510. Make the following experiment: say “It’s cold here” and mean “It’s warm here”. Can you do it?—And what are you doing as you do it? And is there only one way of doing it?
511. What does “discovering that an expression doesn’t make sense” mean?—and what does it mean to say: “If I mean something by it, surely it must make sense”? — If I mean something by it? — If I mean what by it?! — One wants to say: a significant sentence is one which one cannot merely say, but also think.
512. It looks as if we could say: “Word-language allows of senseless combinations of words, but the language of imagining does not allow us to imagine anything senseless.” — Hence, too, the language of drawing doesn’t allow of senseless drawings? Suppose they were drawings from which bodies were supposed to be modeled. In this case some drawings make sense, some not. — What if I imagine senseless combinations of words?

 

Relative to the Sorites, the most relevant PI arguments are §§65, 69, & 88:

65. Here we come up against the great question that lies behind all these considerations. — For someone might object against me: “You take the easy way out! You talk about all sorts of language games, but have nowhere said what the essence of a language-game, and hence of language, is: what is common to all these activities, and what makes them into language or parts of language. So you let yourself off the very part of the investigation that once gave you yourself most headache, the part about the general form of propositions and of language.”
And this is true. — Instead of producing something common to all that we call language, I am saying that these phenomena have no one thing in common which makes us use the same word for all, — but that they are related to one another in many different ways. And it is because of this relationship, or these relationships, that we call them all “language”. I will try to explain this.

69. How should we explain to someone what a game is? I imagine that we should describe games to him, and we might add: “This and similar things are called ‘games’ “. And do we know any more about it ourselves? Is it only other people whom we cannot tell exactly what a game is?—But this is not ignorance. We do not know the boundaries
because none have been drawn. To repeat, we can draw a boundary — for a special purpose. Does it take that to make the concept usable? Not at all (Except for that special purpose.) No more than it took the definition: I pace = 75 cm to make the measure of length ‘one pace’ usable. And if you want to say “But still, before that it wasn’t an exact measure”, then I reply: very well, it was an inexact one. — Though you still owe me a definition of exactness.

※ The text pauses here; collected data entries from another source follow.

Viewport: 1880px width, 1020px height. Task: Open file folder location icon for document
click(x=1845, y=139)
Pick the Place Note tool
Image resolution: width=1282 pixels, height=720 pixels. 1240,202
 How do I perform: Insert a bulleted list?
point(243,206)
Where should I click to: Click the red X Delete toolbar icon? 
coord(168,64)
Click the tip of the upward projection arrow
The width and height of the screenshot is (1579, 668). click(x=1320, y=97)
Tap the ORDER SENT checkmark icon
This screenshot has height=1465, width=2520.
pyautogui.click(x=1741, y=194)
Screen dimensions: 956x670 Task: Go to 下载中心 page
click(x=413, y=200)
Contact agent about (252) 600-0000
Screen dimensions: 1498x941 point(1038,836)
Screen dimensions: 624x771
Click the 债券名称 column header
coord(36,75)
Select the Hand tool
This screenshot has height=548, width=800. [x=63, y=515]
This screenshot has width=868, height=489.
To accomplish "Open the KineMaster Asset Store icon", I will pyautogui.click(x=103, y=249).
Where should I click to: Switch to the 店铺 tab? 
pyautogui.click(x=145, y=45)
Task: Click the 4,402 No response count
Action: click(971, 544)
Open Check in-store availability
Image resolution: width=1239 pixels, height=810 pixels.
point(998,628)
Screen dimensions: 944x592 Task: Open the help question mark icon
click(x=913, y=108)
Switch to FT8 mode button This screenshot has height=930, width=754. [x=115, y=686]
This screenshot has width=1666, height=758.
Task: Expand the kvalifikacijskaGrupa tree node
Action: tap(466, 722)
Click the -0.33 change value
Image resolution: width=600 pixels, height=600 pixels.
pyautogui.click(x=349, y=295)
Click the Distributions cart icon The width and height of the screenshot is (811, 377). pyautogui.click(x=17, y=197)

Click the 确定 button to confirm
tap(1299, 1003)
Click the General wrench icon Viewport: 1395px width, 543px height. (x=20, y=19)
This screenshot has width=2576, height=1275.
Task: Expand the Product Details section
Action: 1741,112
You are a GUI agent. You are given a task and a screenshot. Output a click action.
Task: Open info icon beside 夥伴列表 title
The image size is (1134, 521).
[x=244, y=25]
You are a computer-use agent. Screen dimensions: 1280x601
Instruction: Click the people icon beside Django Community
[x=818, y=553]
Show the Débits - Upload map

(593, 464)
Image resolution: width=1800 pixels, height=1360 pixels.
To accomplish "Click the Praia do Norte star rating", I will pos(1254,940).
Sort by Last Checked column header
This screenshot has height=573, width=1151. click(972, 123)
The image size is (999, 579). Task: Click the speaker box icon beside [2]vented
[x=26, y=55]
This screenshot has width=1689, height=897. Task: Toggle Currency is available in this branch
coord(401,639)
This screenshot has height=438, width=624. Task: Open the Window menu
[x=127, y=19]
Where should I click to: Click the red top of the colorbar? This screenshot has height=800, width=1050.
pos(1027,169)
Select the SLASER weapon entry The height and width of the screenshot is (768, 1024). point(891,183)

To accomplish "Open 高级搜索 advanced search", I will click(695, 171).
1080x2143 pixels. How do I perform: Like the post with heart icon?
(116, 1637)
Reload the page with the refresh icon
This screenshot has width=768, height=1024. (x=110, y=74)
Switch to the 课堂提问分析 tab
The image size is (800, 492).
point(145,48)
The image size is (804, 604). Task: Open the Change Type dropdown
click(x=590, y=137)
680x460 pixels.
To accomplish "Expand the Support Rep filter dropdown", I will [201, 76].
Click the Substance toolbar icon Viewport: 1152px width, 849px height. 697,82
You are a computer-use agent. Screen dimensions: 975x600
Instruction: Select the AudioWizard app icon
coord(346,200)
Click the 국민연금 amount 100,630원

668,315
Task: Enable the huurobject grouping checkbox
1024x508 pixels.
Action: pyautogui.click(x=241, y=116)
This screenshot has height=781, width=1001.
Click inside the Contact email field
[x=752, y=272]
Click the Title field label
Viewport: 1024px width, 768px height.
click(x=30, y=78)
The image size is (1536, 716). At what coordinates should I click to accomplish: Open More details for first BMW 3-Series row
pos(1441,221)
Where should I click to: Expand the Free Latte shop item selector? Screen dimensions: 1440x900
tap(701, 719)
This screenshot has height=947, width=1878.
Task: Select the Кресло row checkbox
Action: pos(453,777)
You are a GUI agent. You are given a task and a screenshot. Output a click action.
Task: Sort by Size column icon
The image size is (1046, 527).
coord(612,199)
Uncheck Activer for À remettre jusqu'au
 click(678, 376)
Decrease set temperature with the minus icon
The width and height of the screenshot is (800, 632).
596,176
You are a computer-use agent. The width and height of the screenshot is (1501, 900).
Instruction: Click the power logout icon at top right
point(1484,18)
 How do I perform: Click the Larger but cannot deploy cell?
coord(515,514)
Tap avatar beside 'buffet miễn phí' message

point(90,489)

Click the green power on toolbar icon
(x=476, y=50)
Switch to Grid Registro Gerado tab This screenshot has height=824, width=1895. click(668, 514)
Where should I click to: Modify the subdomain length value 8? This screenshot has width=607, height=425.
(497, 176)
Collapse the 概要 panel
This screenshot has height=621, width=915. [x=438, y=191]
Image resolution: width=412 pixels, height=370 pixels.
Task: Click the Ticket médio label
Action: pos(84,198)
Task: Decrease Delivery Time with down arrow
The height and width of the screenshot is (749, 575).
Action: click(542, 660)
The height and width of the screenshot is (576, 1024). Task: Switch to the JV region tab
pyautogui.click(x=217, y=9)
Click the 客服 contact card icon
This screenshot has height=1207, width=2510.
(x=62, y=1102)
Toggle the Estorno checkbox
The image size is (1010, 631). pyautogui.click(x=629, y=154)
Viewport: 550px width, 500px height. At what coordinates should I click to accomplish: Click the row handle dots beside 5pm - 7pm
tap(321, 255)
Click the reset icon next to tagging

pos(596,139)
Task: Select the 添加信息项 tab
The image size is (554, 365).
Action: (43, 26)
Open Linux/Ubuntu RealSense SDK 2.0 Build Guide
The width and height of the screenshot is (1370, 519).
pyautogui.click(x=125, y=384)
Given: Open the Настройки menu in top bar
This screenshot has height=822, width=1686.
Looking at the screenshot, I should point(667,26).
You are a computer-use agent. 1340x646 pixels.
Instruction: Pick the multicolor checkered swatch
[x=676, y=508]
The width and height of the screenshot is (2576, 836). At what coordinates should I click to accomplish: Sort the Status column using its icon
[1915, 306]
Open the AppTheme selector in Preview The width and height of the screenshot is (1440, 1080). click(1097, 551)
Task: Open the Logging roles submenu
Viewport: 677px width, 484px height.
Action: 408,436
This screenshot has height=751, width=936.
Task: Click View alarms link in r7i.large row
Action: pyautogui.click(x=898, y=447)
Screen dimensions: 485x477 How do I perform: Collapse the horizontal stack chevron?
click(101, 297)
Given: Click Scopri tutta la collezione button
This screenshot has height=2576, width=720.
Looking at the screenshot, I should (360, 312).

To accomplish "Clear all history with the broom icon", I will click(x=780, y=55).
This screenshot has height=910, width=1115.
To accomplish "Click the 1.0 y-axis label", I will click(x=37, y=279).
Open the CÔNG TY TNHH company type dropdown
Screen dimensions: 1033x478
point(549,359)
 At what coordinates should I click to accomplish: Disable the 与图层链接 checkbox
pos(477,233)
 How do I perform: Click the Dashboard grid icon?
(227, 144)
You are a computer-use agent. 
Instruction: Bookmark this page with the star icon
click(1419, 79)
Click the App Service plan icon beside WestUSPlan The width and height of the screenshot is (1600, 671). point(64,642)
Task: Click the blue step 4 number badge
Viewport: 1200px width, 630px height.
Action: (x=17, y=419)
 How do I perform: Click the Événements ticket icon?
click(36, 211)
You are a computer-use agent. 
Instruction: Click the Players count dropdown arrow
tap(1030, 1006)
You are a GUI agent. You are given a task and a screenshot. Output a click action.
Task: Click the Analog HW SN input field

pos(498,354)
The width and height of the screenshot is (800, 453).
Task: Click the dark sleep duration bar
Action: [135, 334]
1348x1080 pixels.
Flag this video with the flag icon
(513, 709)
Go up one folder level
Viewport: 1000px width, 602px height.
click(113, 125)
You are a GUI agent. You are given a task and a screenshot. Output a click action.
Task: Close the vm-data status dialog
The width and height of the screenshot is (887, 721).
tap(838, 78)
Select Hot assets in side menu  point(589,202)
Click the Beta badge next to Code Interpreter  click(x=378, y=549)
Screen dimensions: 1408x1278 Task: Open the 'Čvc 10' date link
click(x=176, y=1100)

88. If I tell someone “Stand roughly here”—may not this explanation work perfectly? And cannot every other one fail too? But isn’t it an inexact explanation?—Yes; why shouldn’t we call it “inexact”? Only let us understand what “inexact” means. For it does not mean “unusable”. And let us consider what we call an “exact” explanation in contrast with this one. Perhaps something like drawing a chalk line round an area? Here it strikes us at once that the line has breadth. So a colour-edge would be more exact. But has this exactness still got a function here: isn’t the engine idling? And remember too that we have not yet defined what is to count as overstepping this exact boundary; how, with what instruments, it is to be established. And so on.
We understand what it means to set a pocket watch to the exact time or to regulate it to be exact. But what if it were asked: is this exactness ideal exactness, or how nearly does it approach the ideal?—Of course, we can speak of measurements of time in which there is a different, and as we should say a greater, exactness than in the measurement of time by a pocket-watch; in which the words “to set the clock to the exact time” have a different, though related meaning, and ‘to tell the time’ is a different process and so on. — Now, if I tell someone: “You should come to dinner more punctually; you know it begins at one o’clock exactly”—is there really no question of exactness here? Because it is possible to say: “Think of the determination of time in the laboratory or the observatory; there you see what ‘exactness’ means”?
“Inexact” is really a reproach, and “exact” is praise. And that is to say that what is inexact attains its goal less perfectly than what is more exact. Thus the point here is what we call “the goal”. Am I inexact when I do not give our distance from the sun to the nearest foot, or tell a joiner the width of a table to the nearest thousandth of an inch?
No single ideal of exactness has been laid down; we do not know what we should be supposed to imagine under this head—unless you yourself lay down what is to be so called. But you will find it difficult to hit upon such a convention; at least any that satisfies you.

 

III. The Sorites Paradox

 

 

The premises in the classic Sorites argument are as follows:

1a: My first premise is that a collection of 1000 grains is a heap. The specific number of grains assumed sufficient for a collection of grains to be a heap is immaterial, we just need to pick a number that in natural language would be undisputedly called a heap.
1b: My second premise is that if a single grain is removed from a heap, the remaining collection of grains is still a heap. By definition, vague expressions are insensitive or tolerant to small differences in degree.
2a: By modus ponens, if a collection of 1000 grains is a heap, a collection of 999 grains is a heap.
2b: If a collection of 999 grains is a heap, by universal instantiation so is a collection of 998 grains.
. . . ****
999b: If a collection of 2 grains is a heap, so is a single grain.
1000b: A single grain is a heap.

However:

1c: A single grain is not a heap by definition in natural language.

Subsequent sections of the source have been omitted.